* [Problem A] From the story about the front yard tree, extract the part that opens with the words containing "My mother didn’t" and closes with "the front yard.".
* [Problem B]
Answer these questions about the story of the front yard tree:
(i) How many years older than the narrator was the brother?
(ii) Which base did the narrator always sit at when the children climbed?
(iii) Why was the tree cut back to bottom base?

┌─ Text shown

I don’t know how my mum found out about it. I guess she saw me from the lounge room window as she scanned the front yard for her youngest born. She would have checked the backyard first. Why would I be in the front yard? That was not somewhere I was meant to be. At any rate, by the time she saw me I had reached top base. She might have seen my feet dangling, perhaps spied my golden curls through the foliage, several metres off the ground. Our front yard tree, which overlooked the next door neighbour’s driveway was split into three bases: Third, second, and first, or bottom, middle and top. I was the youngest of three and each base could barely hold a child’s body comfortably, especially my brother’s – he was 5 years older than me.

I think I was 4 when I climbed to top base, without my mother knowing. Unfortunately I don’t remember the climb or the view that day. Just my mother telling me off in front of the kitchen sink, as her friend who was around for a cuppa watched on. See, we were always climbing trees, and my brother would sit at top base, my sister at the middle, and I would always be at third – barely a hop off the ground. I don’t remember my motivation for reaching the top, I’m sure I just saw the way was clear, and thought I would.

My mother didn’t smack me or anything. She didn’t even yell. But her face, level at mine, was struck with worry but tinged with relief. But what if you had fallen? I remember her asking me. But I didn’t, I say.

The big old tree was cut back to bottom base when the neighbours wanted to build a garage. That time that led to my mum holding me close in the kitchen, lovingly chastising me, was the only time I was able to climb to the top of the old tree in the front yard.

 

*may not be accurate; I’m sure Mum will let me know.

└─
┌─ Data section

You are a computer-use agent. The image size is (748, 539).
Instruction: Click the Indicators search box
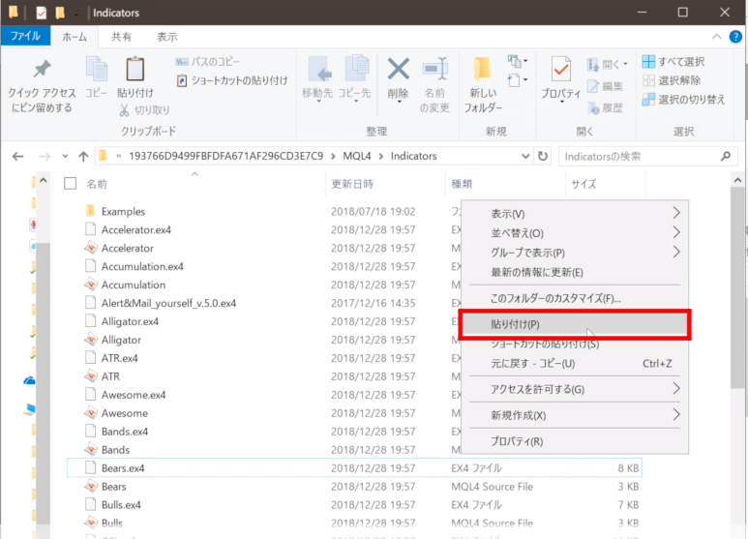639,156
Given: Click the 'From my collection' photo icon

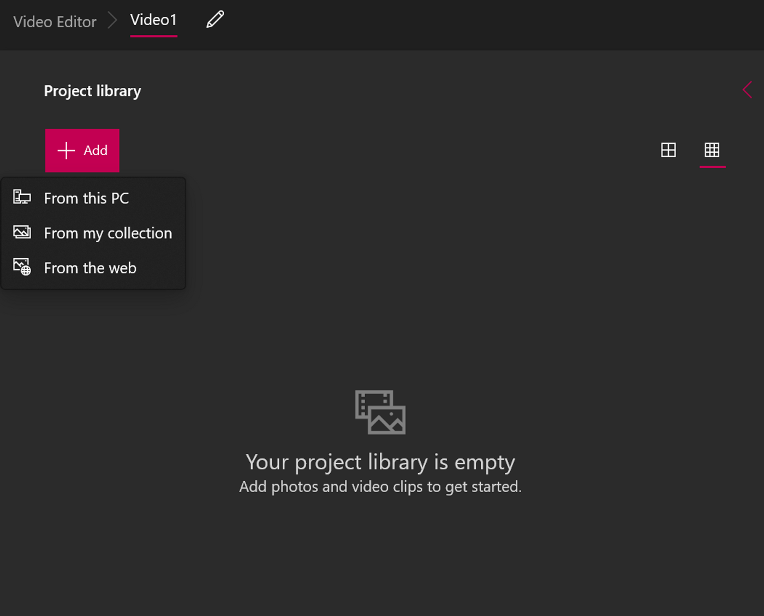Looking at the screenshot, I should [x=22, y=232].
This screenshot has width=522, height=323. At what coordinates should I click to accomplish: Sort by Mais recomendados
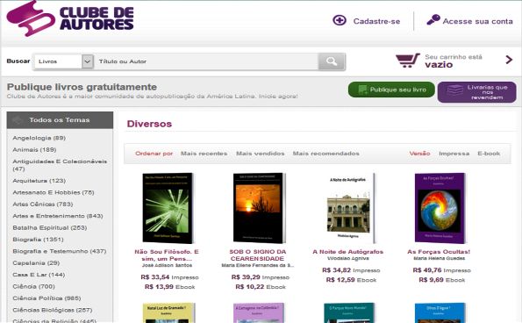click(x=325, y=154)
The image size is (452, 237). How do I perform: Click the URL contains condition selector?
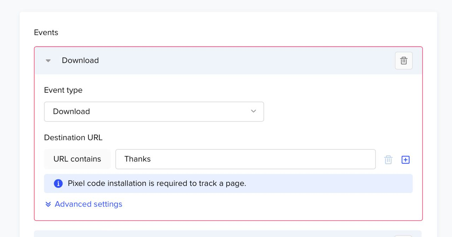(x=77, y=159)
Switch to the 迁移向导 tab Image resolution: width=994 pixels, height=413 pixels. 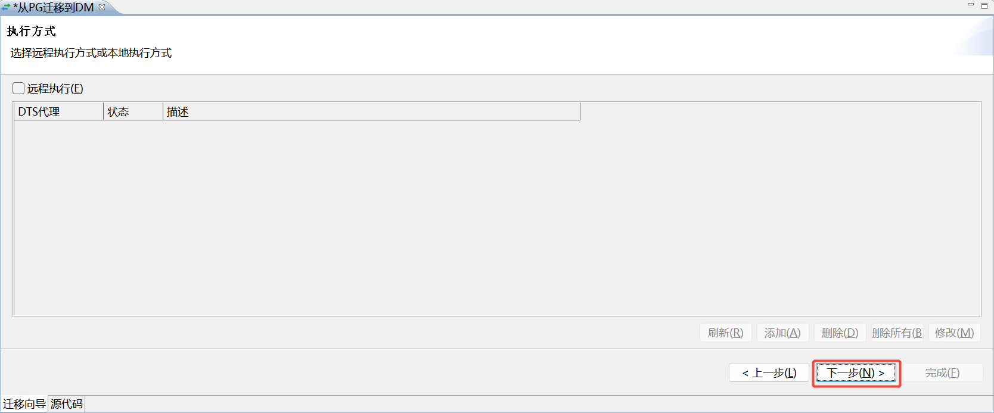tap(24, 404)
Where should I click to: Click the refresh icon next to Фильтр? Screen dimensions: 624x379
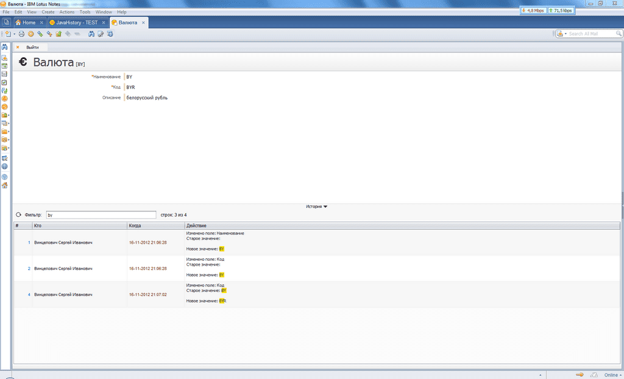pyautogui.click(x=18, y=215)
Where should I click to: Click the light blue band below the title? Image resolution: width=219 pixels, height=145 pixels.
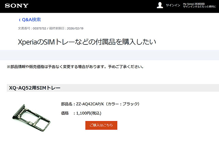(110, 55)
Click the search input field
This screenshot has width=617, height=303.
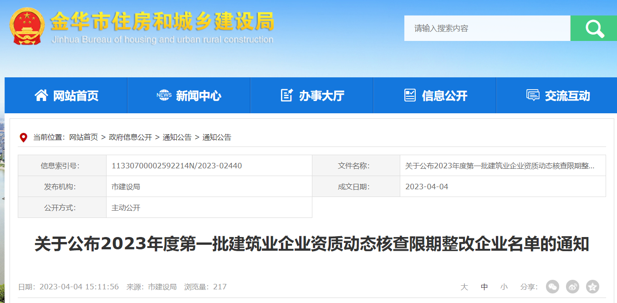click(x=487, y=28)
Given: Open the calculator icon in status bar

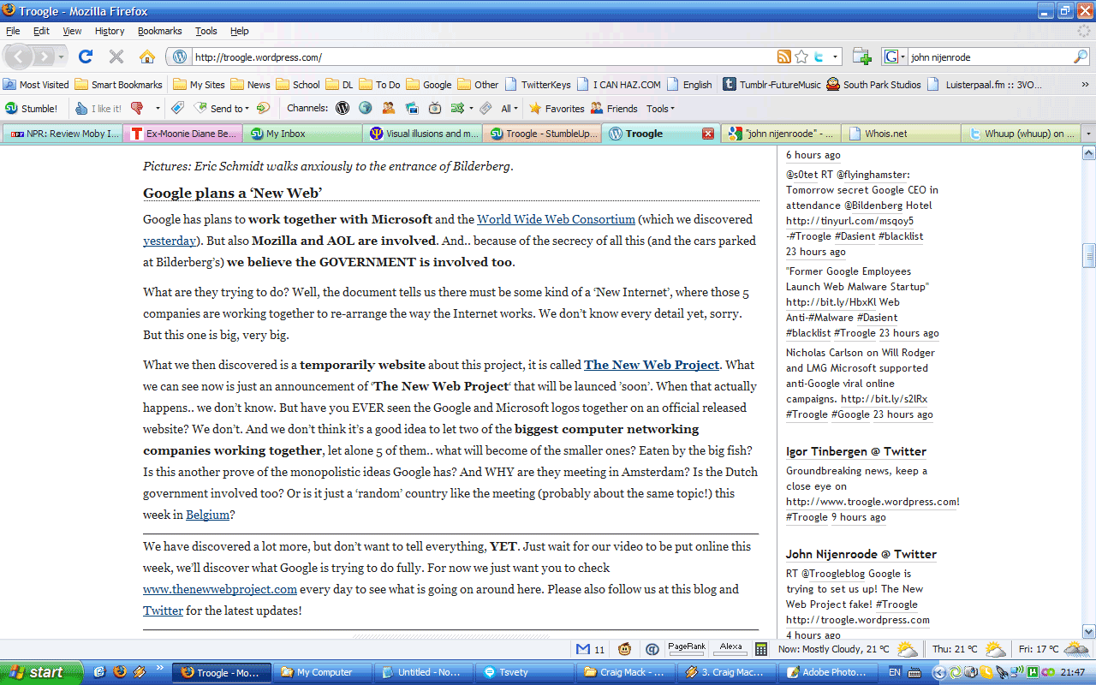Looking at the screenshot, I should pos(760,649).
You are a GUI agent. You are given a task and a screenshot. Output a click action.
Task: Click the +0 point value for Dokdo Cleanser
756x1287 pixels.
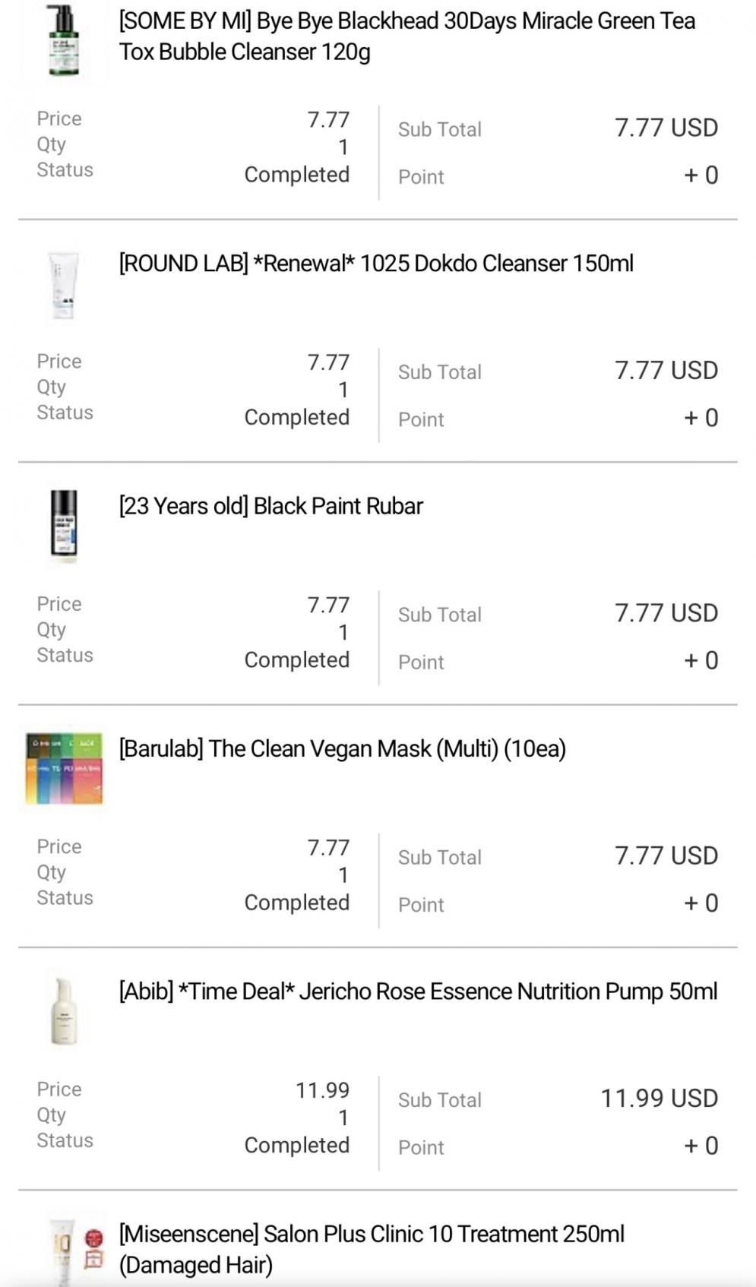(701, 418)
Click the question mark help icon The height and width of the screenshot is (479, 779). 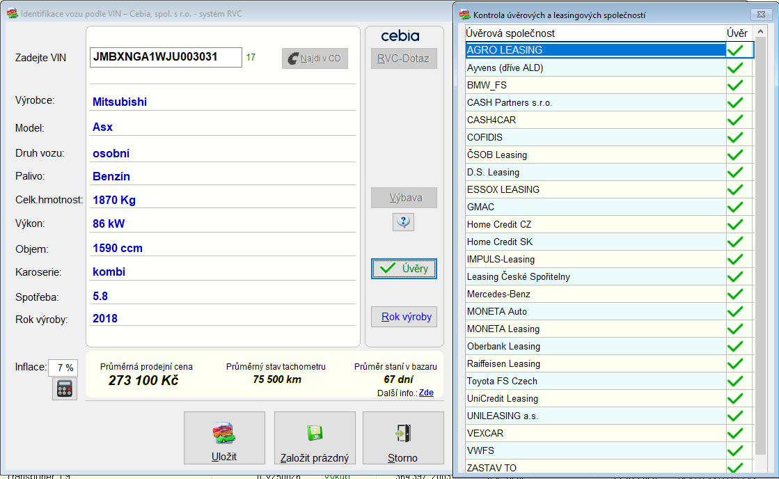tap(404, 222)
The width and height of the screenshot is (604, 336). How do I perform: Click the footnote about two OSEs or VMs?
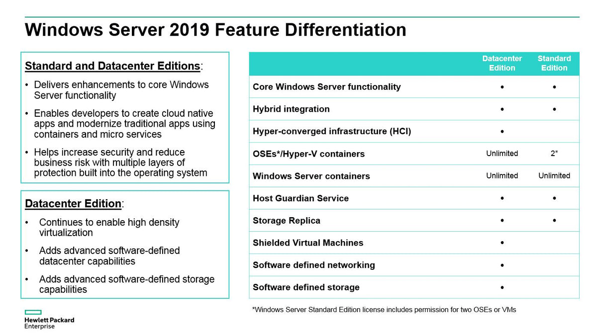point(385,309)
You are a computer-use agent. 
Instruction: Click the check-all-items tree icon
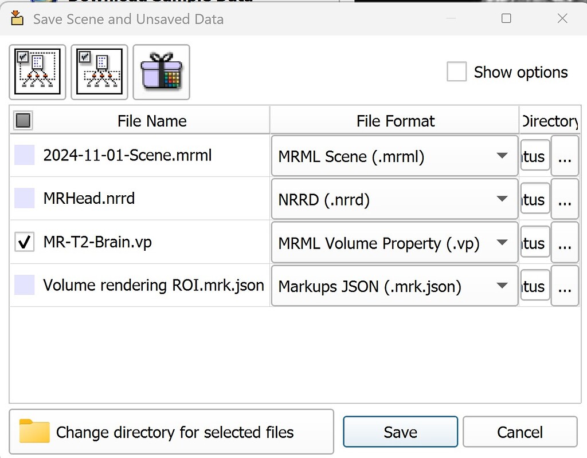pos(37,72)
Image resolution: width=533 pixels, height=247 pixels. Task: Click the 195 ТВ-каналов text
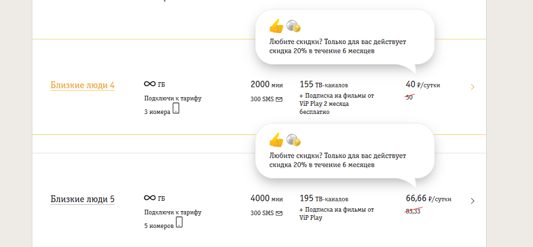click(324, 198)
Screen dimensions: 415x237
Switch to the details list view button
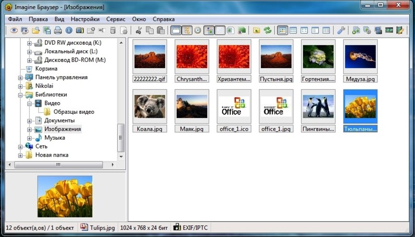click(326, 30)

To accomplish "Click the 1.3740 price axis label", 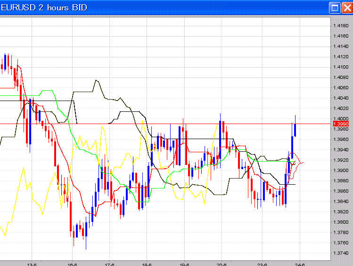I will point(340,253).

└─

* [Response box A]
My mother didn’t smack me or anything. She didn’t even yell. But her face, level at mine, was struck with worry but tinged with relief. But what if you had fallen? I remember her asking me. But I didn’t, I say.

The big old tree was cut back to bottom base when the neighbours wanted to build a garage. That time that led to my mum holding me close in the kitchen, lovingly chastising me, was the only time I was able to climb to the top of the old tree in the front yard.

* [Response box B]
(i) 5 years.
(ii) Third base, barely a hop off the ground.
(iii) The neighbours wanted to build a garage.